Petunjuk 1 = Nama tempat geografis apa saja yang muncul dalam kutipan tentang Elis, selain yang hanya menjadi bagian dari nama lembaga?
Petunjuk 2 = Sambung kutipan tentang Elis mulai dari sesudah kalimat terakhirnya.

#### Kutipan

Kedua peristiwa itu dialami Elis saat dia bersama keluarga tinggal di Kuching, ibukota negara bagian Serawak, Malaysia. Dengan bantuan Konsulat Jenderal Republik Indonesia (KJRI) di Kuching, Elis hari ini bisa pulang ke tanah air. Setiba di Jakarta, Elis berencana berangkat menuju kampung halamannya di Bantaeng, Sulawesi Selatan, untuk bertemu kembali dengan anak-anaknya yang sudah lebih dulu pulang.
Sementara itu, anak keempatnya, Muhammad Nurrisman, yang berusia sembilan bulan terus menangis di gendongan Elis, mungkin karena kaget melihat begitu banyak orang yang melihat mereka saat menyambangi Kementrian Luar Negeri Indonesia di Jakarta, Rabu 20 Oktober 2010. Nurrisman dilahirkan Elis di penjara Serawak saat dia menjalani penahanan selama proses penyidikan kematian suaminya.
Elis dituduh telah membunuh suaminya sendiri di rumahnya pada 20 Mei 2009. Tuduhan mengarah langsung kepada Elis karena suaminya dianggap mengalami kematian tidak wajar dan Elis adalah satu-satunya orang yang berada di rumah saat suaminya meninggal.

########
#### Data Tersedia

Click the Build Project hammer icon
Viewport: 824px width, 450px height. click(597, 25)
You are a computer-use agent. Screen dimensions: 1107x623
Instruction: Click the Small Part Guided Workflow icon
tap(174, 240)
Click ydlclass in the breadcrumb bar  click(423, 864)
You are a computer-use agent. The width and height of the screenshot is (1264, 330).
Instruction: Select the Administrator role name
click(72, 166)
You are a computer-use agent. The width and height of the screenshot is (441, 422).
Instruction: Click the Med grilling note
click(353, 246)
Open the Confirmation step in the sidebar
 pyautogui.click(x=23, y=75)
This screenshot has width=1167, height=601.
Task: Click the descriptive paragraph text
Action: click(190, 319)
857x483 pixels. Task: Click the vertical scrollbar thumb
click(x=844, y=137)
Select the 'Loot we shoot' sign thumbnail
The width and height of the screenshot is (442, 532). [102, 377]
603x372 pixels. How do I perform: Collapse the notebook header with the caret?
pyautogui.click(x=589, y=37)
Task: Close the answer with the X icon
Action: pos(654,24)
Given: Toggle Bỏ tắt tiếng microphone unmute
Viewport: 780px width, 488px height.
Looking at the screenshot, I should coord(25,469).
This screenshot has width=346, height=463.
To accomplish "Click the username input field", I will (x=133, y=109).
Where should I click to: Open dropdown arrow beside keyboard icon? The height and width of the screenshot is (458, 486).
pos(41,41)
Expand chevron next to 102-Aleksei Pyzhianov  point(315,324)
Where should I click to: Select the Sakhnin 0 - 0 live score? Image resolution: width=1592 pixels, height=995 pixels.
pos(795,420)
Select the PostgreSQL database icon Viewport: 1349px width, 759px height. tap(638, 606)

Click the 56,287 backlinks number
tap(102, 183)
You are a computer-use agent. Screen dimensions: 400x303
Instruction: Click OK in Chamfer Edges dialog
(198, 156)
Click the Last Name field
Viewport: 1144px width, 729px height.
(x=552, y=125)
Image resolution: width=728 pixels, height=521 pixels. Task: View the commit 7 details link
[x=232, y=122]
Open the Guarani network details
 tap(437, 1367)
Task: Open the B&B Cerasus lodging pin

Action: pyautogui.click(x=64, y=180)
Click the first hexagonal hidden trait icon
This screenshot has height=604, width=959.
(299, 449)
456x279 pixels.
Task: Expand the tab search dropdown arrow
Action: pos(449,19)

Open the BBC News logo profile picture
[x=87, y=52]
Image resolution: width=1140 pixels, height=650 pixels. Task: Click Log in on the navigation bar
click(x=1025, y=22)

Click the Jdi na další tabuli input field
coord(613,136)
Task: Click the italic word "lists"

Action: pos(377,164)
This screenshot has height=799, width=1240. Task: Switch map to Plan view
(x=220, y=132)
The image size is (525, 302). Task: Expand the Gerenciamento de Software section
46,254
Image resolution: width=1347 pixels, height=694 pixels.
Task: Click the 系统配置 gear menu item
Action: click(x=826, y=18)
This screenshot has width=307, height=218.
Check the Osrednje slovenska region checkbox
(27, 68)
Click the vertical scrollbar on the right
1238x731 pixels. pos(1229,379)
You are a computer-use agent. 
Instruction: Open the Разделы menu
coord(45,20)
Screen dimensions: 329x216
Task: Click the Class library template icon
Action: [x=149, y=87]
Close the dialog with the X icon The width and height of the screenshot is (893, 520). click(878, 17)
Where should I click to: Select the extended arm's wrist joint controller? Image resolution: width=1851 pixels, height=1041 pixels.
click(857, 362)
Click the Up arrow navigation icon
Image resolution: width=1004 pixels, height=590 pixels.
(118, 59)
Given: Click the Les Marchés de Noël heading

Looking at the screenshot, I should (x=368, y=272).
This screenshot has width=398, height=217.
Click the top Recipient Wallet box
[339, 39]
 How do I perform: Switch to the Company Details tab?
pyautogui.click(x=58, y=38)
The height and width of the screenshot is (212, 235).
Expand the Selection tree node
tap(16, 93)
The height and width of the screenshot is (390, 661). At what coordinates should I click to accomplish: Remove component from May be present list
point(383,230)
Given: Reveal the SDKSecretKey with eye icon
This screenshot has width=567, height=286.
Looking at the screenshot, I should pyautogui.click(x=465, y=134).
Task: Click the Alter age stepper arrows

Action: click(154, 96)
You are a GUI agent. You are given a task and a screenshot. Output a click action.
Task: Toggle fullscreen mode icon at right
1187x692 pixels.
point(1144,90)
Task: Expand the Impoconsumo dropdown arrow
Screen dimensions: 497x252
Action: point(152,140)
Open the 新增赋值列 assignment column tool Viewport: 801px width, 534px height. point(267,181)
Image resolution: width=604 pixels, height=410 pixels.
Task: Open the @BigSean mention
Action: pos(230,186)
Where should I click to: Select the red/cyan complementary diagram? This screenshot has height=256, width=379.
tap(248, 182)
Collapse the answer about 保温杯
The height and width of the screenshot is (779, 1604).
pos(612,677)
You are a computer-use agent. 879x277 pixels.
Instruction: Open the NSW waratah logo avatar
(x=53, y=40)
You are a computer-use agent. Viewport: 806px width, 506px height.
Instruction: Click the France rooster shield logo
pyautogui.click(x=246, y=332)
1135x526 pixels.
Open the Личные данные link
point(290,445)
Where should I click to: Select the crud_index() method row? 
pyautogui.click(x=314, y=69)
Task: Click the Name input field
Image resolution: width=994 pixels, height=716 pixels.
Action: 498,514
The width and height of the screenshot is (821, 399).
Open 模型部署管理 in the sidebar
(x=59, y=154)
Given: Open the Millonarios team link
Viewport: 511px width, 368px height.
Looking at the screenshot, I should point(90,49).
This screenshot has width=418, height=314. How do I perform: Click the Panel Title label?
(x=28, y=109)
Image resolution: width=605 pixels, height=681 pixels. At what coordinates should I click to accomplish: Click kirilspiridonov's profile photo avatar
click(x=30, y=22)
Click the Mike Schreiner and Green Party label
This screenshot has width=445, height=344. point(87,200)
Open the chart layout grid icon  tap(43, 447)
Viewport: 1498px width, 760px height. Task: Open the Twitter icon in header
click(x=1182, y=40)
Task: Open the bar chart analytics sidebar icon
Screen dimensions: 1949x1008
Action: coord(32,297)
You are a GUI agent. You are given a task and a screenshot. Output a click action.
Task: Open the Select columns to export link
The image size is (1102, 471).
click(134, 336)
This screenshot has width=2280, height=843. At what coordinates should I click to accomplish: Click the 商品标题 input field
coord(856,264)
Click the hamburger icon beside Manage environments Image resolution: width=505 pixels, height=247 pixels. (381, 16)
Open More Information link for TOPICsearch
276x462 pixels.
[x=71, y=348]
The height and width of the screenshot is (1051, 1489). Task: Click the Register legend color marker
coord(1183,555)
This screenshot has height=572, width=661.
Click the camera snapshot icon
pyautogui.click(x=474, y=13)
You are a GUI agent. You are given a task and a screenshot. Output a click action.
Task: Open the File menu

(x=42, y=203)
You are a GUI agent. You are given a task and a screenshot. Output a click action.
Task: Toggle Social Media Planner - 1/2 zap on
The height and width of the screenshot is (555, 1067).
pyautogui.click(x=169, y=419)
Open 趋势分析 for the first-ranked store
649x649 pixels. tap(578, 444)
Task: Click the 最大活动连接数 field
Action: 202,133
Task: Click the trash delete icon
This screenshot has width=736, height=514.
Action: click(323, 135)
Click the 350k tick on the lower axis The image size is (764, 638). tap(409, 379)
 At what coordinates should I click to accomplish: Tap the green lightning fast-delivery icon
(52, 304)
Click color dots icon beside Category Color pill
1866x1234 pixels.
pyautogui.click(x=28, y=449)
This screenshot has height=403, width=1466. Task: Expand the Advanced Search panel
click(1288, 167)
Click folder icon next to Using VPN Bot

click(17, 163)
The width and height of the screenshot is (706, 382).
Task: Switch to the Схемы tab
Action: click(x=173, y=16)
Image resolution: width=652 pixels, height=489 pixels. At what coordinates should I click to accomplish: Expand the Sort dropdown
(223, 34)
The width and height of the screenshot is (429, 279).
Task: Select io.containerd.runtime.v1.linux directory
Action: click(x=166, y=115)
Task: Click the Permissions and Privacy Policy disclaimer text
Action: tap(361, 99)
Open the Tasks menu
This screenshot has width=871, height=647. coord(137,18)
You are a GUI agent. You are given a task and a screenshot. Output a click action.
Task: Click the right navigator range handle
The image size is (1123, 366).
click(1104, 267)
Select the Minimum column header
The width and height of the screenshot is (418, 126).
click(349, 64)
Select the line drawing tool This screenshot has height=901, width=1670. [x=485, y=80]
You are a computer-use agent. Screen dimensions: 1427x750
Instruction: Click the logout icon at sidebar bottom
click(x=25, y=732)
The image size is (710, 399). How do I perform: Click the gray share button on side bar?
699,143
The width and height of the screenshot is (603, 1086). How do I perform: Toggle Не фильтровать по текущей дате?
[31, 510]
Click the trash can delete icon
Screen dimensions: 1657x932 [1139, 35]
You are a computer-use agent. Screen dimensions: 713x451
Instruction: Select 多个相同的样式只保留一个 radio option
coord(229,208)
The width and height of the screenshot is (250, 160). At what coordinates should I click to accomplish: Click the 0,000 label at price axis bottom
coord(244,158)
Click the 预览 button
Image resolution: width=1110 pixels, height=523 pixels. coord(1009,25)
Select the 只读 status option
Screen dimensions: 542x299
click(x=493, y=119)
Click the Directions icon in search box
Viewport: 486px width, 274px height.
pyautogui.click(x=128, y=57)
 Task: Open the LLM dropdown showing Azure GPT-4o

########

Hasil Tugas 1 = Kuching, Serawak, Malaysia, Jakarta, Bantaeng, Sulawesi Selatan

Hasil Tugas 2 =
Di Malaysia, tuduhan seperti itu biasa dialamatkan kepada seseorang jika yang bersangkutan hanya berdua bersama dengan orang yang mati di dalam rumah. Menurut pejabat Direktorat Perlindungan WNI dan Badan Hukum dari Kementrian Luar Negeri (Kemlu) RI, Fachri Sulaeman, sesuai tradisi hukum negara persemakmuran, seseorang yang mati di rumah disebut sebagai kematian yang tidak wajar.
“Karena dia satu-satunya yang berada di rumah, maka dia dianggap mengetahui sebab kematian suaminya, atau dia yang membunuhnya,” ujar Sulaeman.
Jika dalam penyidikan polisi ditemukan bahwa Elis terbukti bersalah, maka menurut undang-undang hukum pidana Malaysia, terdakwa akan diancam hukuman gantung. Itulah sebabnya pada 3 Juni 2009 Elis ditahan polisi untuk menjalani proses penyidikan.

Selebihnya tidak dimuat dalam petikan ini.